• ACTIVITY
The records below must be transcribed precisely and in full.
*** Begin section ***
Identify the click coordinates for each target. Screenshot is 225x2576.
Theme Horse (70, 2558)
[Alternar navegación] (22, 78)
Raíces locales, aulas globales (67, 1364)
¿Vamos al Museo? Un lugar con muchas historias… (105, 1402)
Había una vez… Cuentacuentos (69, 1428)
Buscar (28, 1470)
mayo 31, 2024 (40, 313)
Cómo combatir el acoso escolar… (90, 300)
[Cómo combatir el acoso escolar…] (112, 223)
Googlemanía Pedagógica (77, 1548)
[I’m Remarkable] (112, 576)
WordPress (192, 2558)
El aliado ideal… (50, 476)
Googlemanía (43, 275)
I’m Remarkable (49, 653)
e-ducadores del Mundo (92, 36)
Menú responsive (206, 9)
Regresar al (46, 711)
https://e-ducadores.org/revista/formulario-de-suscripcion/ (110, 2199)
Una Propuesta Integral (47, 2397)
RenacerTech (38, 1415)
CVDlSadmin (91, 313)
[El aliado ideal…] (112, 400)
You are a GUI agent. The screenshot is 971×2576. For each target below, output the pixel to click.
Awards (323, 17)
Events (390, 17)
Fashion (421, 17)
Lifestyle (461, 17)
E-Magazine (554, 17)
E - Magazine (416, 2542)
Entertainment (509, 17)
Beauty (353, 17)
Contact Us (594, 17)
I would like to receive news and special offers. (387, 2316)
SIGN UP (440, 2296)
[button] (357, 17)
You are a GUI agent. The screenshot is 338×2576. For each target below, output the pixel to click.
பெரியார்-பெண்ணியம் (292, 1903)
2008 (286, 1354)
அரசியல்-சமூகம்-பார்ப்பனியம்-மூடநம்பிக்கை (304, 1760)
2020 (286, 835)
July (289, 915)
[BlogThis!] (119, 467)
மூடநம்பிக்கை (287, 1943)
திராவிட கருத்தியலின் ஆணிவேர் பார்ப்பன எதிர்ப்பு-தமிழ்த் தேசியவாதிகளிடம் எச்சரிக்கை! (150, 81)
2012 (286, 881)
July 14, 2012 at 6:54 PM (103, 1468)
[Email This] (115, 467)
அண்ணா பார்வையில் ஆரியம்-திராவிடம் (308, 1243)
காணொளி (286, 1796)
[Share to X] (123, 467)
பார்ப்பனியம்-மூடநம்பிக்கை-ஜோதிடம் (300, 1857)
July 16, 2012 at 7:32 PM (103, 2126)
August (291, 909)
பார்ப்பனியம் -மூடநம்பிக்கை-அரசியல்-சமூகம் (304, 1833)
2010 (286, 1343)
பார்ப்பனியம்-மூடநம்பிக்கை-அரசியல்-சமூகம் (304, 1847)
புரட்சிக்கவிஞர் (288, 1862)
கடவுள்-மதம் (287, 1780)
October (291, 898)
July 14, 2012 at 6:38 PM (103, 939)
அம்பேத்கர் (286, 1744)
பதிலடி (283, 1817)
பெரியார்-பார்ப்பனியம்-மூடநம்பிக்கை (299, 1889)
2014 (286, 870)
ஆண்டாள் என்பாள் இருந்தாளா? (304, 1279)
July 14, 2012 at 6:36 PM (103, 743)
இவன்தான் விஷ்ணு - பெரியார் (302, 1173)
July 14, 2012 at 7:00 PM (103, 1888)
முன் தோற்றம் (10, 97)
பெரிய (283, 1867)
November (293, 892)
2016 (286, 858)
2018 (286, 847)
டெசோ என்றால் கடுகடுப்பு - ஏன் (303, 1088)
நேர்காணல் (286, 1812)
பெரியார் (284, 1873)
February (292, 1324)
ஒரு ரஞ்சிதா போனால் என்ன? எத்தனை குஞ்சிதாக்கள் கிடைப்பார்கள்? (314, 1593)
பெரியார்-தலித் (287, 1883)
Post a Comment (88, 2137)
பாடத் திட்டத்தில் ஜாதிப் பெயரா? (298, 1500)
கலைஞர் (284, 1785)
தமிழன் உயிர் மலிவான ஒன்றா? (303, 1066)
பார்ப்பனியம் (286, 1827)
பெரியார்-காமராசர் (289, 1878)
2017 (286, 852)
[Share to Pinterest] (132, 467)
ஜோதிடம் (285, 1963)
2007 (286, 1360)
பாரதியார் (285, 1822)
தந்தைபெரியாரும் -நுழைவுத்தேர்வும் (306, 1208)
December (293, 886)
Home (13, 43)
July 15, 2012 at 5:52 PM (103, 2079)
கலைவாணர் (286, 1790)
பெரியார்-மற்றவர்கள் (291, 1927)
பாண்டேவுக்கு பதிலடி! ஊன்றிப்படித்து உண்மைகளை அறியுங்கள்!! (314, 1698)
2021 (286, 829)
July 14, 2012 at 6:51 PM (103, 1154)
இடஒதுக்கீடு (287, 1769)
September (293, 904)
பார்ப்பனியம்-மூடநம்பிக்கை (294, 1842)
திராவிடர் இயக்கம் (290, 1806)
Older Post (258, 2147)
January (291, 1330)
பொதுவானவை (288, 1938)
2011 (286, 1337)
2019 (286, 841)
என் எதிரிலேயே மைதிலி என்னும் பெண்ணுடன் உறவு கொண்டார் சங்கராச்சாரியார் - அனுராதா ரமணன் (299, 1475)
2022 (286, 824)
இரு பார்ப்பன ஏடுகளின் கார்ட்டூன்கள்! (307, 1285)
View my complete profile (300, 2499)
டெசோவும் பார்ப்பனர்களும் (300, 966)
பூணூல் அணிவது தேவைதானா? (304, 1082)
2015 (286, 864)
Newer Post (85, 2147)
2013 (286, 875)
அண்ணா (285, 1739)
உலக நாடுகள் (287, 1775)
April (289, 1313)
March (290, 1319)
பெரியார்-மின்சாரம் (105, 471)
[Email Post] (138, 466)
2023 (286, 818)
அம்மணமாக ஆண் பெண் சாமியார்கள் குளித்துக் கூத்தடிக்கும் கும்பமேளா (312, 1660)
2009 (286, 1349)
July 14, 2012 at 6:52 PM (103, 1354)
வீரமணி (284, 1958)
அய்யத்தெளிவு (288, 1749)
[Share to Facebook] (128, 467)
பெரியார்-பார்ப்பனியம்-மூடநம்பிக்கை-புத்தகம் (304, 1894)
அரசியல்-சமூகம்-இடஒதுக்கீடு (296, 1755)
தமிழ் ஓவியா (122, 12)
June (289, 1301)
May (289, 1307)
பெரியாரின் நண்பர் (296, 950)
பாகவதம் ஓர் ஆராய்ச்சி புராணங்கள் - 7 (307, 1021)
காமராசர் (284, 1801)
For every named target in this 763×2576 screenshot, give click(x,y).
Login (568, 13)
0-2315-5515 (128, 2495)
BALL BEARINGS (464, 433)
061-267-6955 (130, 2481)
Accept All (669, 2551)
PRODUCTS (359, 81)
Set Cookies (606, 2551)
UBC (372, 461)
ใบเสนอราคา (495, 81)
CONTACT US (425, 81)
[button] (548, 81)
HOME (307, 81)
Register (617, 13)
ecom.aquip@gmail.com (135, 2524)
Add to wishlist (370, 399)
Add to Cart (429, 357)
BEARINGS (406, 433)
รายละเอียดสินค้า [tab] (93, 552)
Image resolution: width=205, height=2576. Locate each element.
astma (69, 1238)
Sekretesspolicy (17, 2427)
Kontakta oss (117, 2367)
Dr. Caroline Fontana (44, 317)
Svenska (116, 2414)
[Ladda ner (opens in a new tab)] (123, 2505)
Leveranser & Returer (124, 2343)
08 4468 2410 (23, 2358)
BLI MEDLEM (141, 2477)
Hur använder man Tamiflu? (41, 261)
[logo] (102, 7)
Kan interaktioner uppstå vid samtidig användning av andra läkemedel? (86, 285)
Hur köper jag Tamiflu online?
*** End section ***
• FINAL ANSWER
Identify the click coordinates for each target. Screenshot is 225x2576.
Theme Horse (70, 2558)
[Alternar navegación] (22, 78)
Raíces locales, aulas globales (67, 1364)
¿Vamos al Museo? Un lugar con muchas historias… (105, 1402)
Había una vez… Cuentacuentos (69, 1428)
Buscar (28, 1470)
mayo 31, 2024 (40, 313)
Cómo combatir el acoso escolar… (90, 300)
[Cómo combatir el acoso escolar…] (112, 223)
Googlemanía Pedagógica (77, 1548)
[I’m Remarkable] (112, 576)
WordPress (192, 2558)
El aliado ideal… (50, 476)
Googlemanía (43, 275)
I’m Remarkable (49, 653)
e-ducadores del Mundo (92, 36)
Menú responsive (206, 9)
Regresar al (46, 711)
https://e-ducadores.org/revista/formulario-de-suscripcion/ (110, 2199)
Una Propuesta Integral (47, 2397)
RenacerTech (38, 1415)
CVDlSadmin (91, 313)
[El aliado ideal…] (112, 400)
You are a GUI agent. The screenshot is 971×2576. For each target below, output the pixel to click.
Awards (323, 17)
Events (390, 17)
Fashion (421, 17)
Lifestyle (461, 17)
E-Magazine (554, 17)
E - Magazine (416, 2542)
Entertainment (509, 17)
Beauty (353, 17)
Contact Us (594, 17)
I would like to receive news and special offers. (387, 2316)
SIGN UP (440, 2296)
[button] (357, 17)
You are a GUI agent. The screenshot is 338×2576. For each target below, output the pixel to click.
பெரியார்-பெண்ணியம் (292, 1903)
2008 (286, 1354)
அரசியல்-சமூகம்-பார்ப்பனியம்-மூடநம்பிக்கை (304, 1760)
2020 (286, 835)
July (289, 915)
[BlogThis!] (119, 467)
மூடநம்பிக்கை (287, 1943)
திராவிட கருத்தியலின் ஆணிவேர் பார்ப்பன எதிர்ப்பு-தமிழ்த் தேசியவாதிகளிடம் எச்சரிக்கை! (150, 81)
2012 (286, 881)
July 14, 2012 at 6:54 PM (103, 1468)
[Email This] (115, 467)
அண்ணா பார்வையில் ஆரியம்-திராவிடம் (308, 1243)
காணொளி (286, 1796)
[Share to X] (123, 467)
பார்ப்பனியம்-மூடநம்பிக்கை-ஜோதிடம் (300, 1857)
July 16, 2012 at 7:32 PM (103, 2126)
August (291, 909)
பார்ப்பனியம் -மூடநம்பிக்கை-அரசியல்-சமூகம் (304, 1833)
2010 (286, 1343)
பார்ப்பனியம்-மூடநம்பிக்கை-அரசியல்-சமூகம் (304, 1847)
புரட்சிக்கவிஞர் (288, 1862)
கடவுள்-மதம் (287, 1780)
October (291, 898)
July 14, 2012 at 6:38 PM (103, 939)
அம்பேத்கர் (286, 1744)
பதிலடி (283, 1817)
பெரியார்-பார்ப்பனியம்-மூடநம்பிக்கை (299, 1889)
2014 (286, 870)
ஆண்டாள் என்பாள் இருந்தாளா? (304, 1279)
July 14, 2012 at 6:36 PM (103, 743)
இவன்தான் விஷ்ணு - பெரியார் (302, 1173)
July 14, 2012 at 7:00 PM (103, 1888)
முன் தோற்றம் (10, 97)
பெரிய (283, 1867)
November (293, 892)
2016 (286, 858)
2018 (286, 847)
டெசோ என்றால் கடுகடுப்பு - ஏன் (303, 1088)
நேர்காணல் (286, 1812)
பெரியார் (284, 1873)
February (292, 1324)
ஒரு ரஞ்சிதா போனால் என்ன? எத்தனை குஞ்சிதாக்கள் கிடைப்பார்கள்? (314, 1593)
பெரியார்-தலித் (287, 1883)
Post a Comment (88, 2137)
பாடத் திட்டத்தில் ஜாதிப் பெயரா? (298, 1500)
கலைஞர் (284, 1785)
தமிழன் உயிர் மலிவான ஒன்றா? (303, 1066)
பார்ப்பனியம் (286, 1827)
பெரியார்-காமராசர் (289, 1878)
2017 (286, 852)
[Share to Pinterest] (132, 467)
ஜோதிடம் (285, 1963)
2007 (286, 1360)
பாரதியார் (285, 1822)
தந்தைபெரியாரும் -நுழைவுத்தேர்வும் (306, 1208)
December (293, 886)
Home (13, 43)
July 15, 2012 at 5:52 PM (103, 2079)
கலைவாணர் (286, 1790)
பெரியார்-மற்றவர்கள் (291, 1927)
பாண்டேவுக்கு பதிலடி! ஊன்றிப்படித்து உண்மைகளை அறியுங்கள்!! (314, 1698)
2021 (286, 829)
July 14, 2012 at 6:51 PM (103, 1154)
இடஒதுக்கீடு (287, 1769)
September (293, 904)
பார்ப்பனியம்-மூடநம்பிக்கை (294, 1842)
திராவிடர் இயக்கம் (290, 1806)
Older Post (258, 2147)
January (291, 1330)
பொதுவானவை (288, 1938)
2011 (286, 1337)
2019 (286, 841)
என் எதிரிலேயே மைதிலி என்னும் பெண்ணுடன் உறவு கொண்டார் சங்கராச்சாரியார் - அனுராதா ரமணன் (299, 1475)
2022 (286, 824)
இரு பார்ப்பன ஏடுகளின் கார்ட்டூன்கள்! (307, 1285)
View my complete profile (300, 2499)
டெசோவும் பார்ப்பனர்களும் (300, 966)
பூணூல் அணிவது தேவைதானா? (304, 1082)
2015 (286, 864)
Newer Post (85, 2147)
2013 (286, 875)
அண்ணா (285, 1739)
உலக நாடுகள் (287, 1775)
April (289, 1313)
March (290, 1319)
பெரியார்-மின்சாரம் (105, 471)
[Email Post] (138, 466)
2023 (286, 818)
அம்மணமாக ஆண் பெண் சாமியார்கள் குளித்துக் கூத்தடிக்கும் கும்பமேளா (312, 1660)
2009 (286, 1349)
July 14, 2012 at 6:52 PM (103, 1354)
வீரமணி (284, 1958)
அய்யத்தெளிவு (288, 1749)
[Share to Facebook] (128, 467)
பெரியார்-பார்ப்பனியம்-மூடநம்பிக்கை-புத்தகம் (304, 1894)
அரசியல்-சமூகம்-இடஒதுக்கீடு (296, 1755)
தமிழ் ஓவியா (122, 12)
June (289, 1301)
May (289, 1307)
பெரியாரின் நண்பர் (296, 950)
பாகவதம் ஓர் ஆராய்ச்சி புராணங்கள் - 7 (307, 1021)
காமராசர் (284, 1801)
For every named target in this 763×2576 screenshot, give click(x,y).
Login (568, 13)
0-2315-5515 (128, 2495)
BALL BEARINGS (464, 433)
061-267-6955 (130, 2481)
Accept All (669, 2551)
PRODUCTS (359, 81)
Set Cookies (606, 2551)
UBC (372, 461)
ใบเสนอราคา (495, 81)
CONTACT US (425, 81)
[button] (548, 81)
HOME (307, 81)
Register (617, 13)
ecom.aquip@gmail.com (135, 2524)
Add to wishlist (370, 399)
Add to Cart (429, 357)
BEARINGS (406, 433)
รายละเอียดสินค้า [tab] (93, 552)
Image resolution: width=205, height=2576. Locate each element.
astma (69, 1238)
Sekretesspolicy (17, 2427)
Kontakta oss (117, 2367)
Dr. Caroline Fontana (44, 317)
Svenska (116, 2414)
[Ladda ner (opens in a new tab)] (123, 2505)
Leveranser & Returer (124, 2343)
08 4468 2410 (23, 2358)
BLI MEDLEM (141, 2477)
Hur använder man Tamiflu? (41, 261)
[logo] (102, 7)
Kan interaktioner uppstå vid samtidig användning av andra läkemedel? (86, 285)
Hur köper jag Tamiflu online?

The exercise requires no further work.